■ SHORT PROBLEM: Carry on the forum thread about the Fish Donkey tournament app from the point where it stops.

■ SUPPLIED TEXT:

# Fish donkey app



## meatwagon (Aug 13, 2007)

Anyone check this tournament app out? I like the concept 

Sent from my SM-G970U using Tapatalk


----------



## Buckeyeguyty93 (Jun 10, 2013)

We did one 2 weeks ago on Erie had 15 boats it was good everything seemed to run smooth, doing another one this weekend, check out spare change on there or on Facebook


----------



## PymyBone (Jan 12, 2014)

Just watch running them on inland lakes they are technically "illegal" tournaments. 

Sent from my SM-G892A using Tapatalk


----------



## tmorrow (Feb 26, 2008)

So what was the winning lengths on the fish? Also could you be more specific on the spare change group on Facebook. There are a lot of spare change groups.


----------



## Buckeyeguyty93 (Jun 10, 2013)

It was way down yesterday lot of fun though


----------



## Buckeyeguyty93 (Jun 10, 2013)

This is the one


----------



## meatwagon (Aug 13, 2007)

Will these be every weekend? Would be nice to see a night bite one in a couple weeks 

Sent from my SM-G970U using Tapatalk


----------



## Buckeyeguyty93 (Jun 10, 2013)

meatwagon said:


> Will these be every weekend? Would be nice to see a night bite one in a couple weeks
> 
> Sent from my SM-G970U using Tapatalk


Don’t think every week but every 2-3 I’m sure going to try to mix it up between trolling jigging night bite all that fun stuff


----------



## Scotty Yamamoto (May 27, 2004)

what would be illegal about it?


----------



## PymyBone (Jan 12, 2014)

Scotty Yamamoto said:


> what would be illegal about it?


I'm not sure what was considered illegal about but the state park called and told my buddy that it was not legal for him to have it. Someone called the state park and cried that there was a tournament going on. It was explained to the park how the fish donkey app worked and that there was no direct contact; they liked the idea but ultimately said that it could not be held at the lake until after may 1st. 

Sent from my SM-G892A using Tapatalk


----------



## Buckeyeguyty93 (Jun 10, 2013)

PymyBone said:


> I'm not sure what was considered illegal about but the state park called and told my buddy that it was not legal for him to have it. Someone called the state park and cried that there was a tournament going on. It was explained to the park how the fish donkey app worked and that there was no direct contact; they liked the idea but ultimately said that it could not be held at the lake until after may 1st.
> 
> Sent from my SM-G892A using Tapatalk


but they did give the go ahead for Lake Erie this will be number three


----------



## meatwagon (Aug 13, 2007)

Buckeyeguyty93 said:


> but they did give the go ahead for Lake Erie this will be number three


Can you see results from the app?

Sent from my SM-G970U using Tapatalk


----------



## BigDaddy300 (Nov 1, 2004)

Buckeyeguyty93 said:


> but they did give the go ahead for Lake Erie this will be number three


Why erie and not inland?

Sent from my SM-G930V using Tapatalk


----------



## privateer (Apr 26, 2012)

■ MATERIAL SHOWN:
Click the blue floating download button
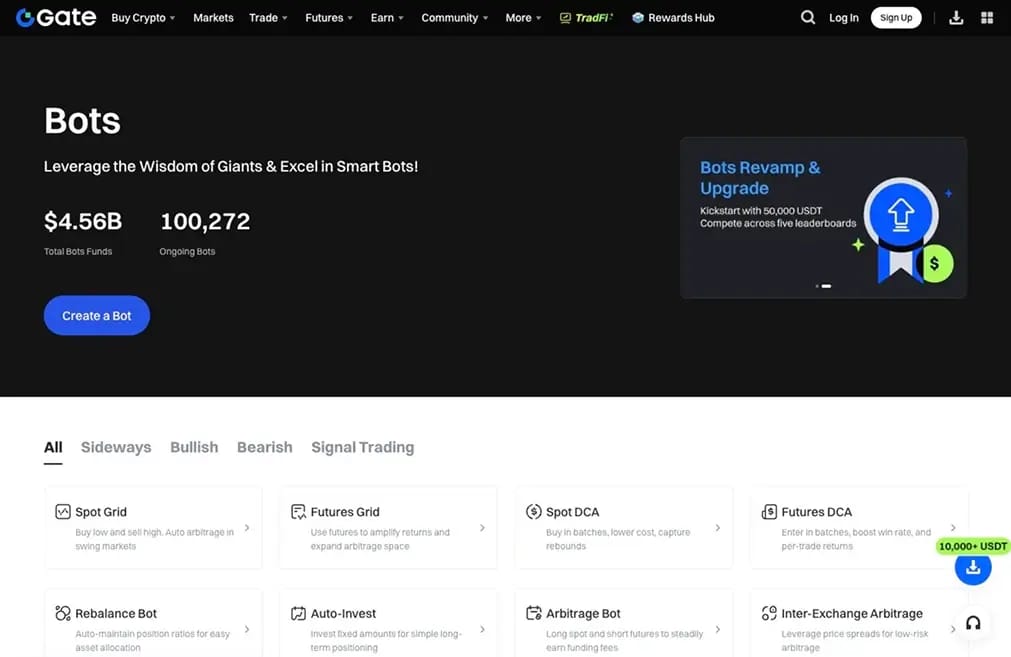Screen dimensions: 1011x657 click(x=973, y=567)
* * *
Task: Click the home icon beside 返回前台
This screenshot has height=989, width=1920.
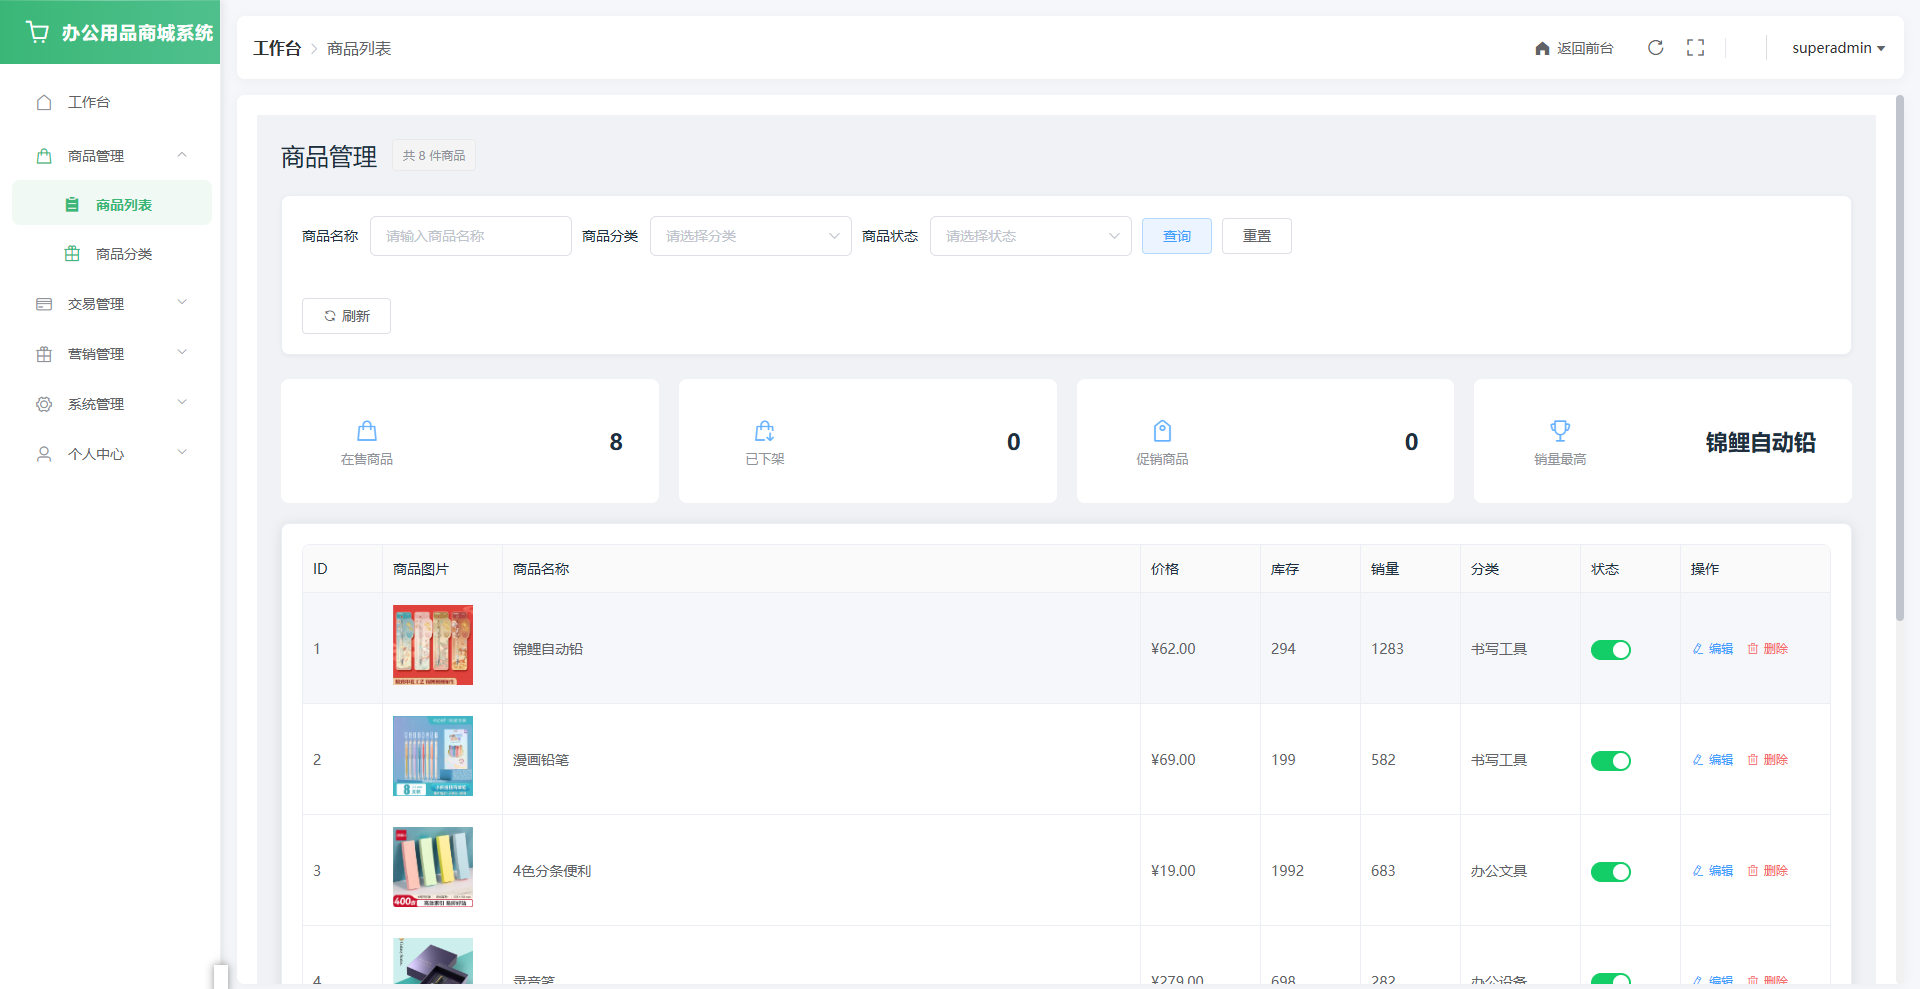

■ OUTPUT OF THE TASK:
meatwagon said:


> Anyone check this tournament app out? I like the concept
> Sent from my SM-G970U using Tapatalk


nowhere does it say what the "small % fee" is that they charge. rather suspect when a company will not list cost upfront...

looks like they only support contest by length and not weight. don't most bass tournaments go by weight.

how do you know that someone is not "catching" that same big fish a number of times during the day...


----------



## Buckeyeguyty93 (Jun 10, 2013)

privateer said:


> nowhere does it say what the "small % fee" is that they charge. rather suspect when a company will not list cost upfront...
> 
> looks like they only support contest by length and not weight. don't most bass tournaments go by weight.
> 
> how do you know that someone is not "catching" that same big fish a number of times during the day...


they take a few percent I think our entry was 65 and 57 goes to the pot... for walleye we either have to take a release video or cut off its left fin if your keeping it... perfect system but better then sitting at home!


----------



## Buckeyeguyty93 (Jun 10, 2013)

Got big fish of the day today jigging up off south bass 28.5


----------



## privateer (Apr 26, 2012)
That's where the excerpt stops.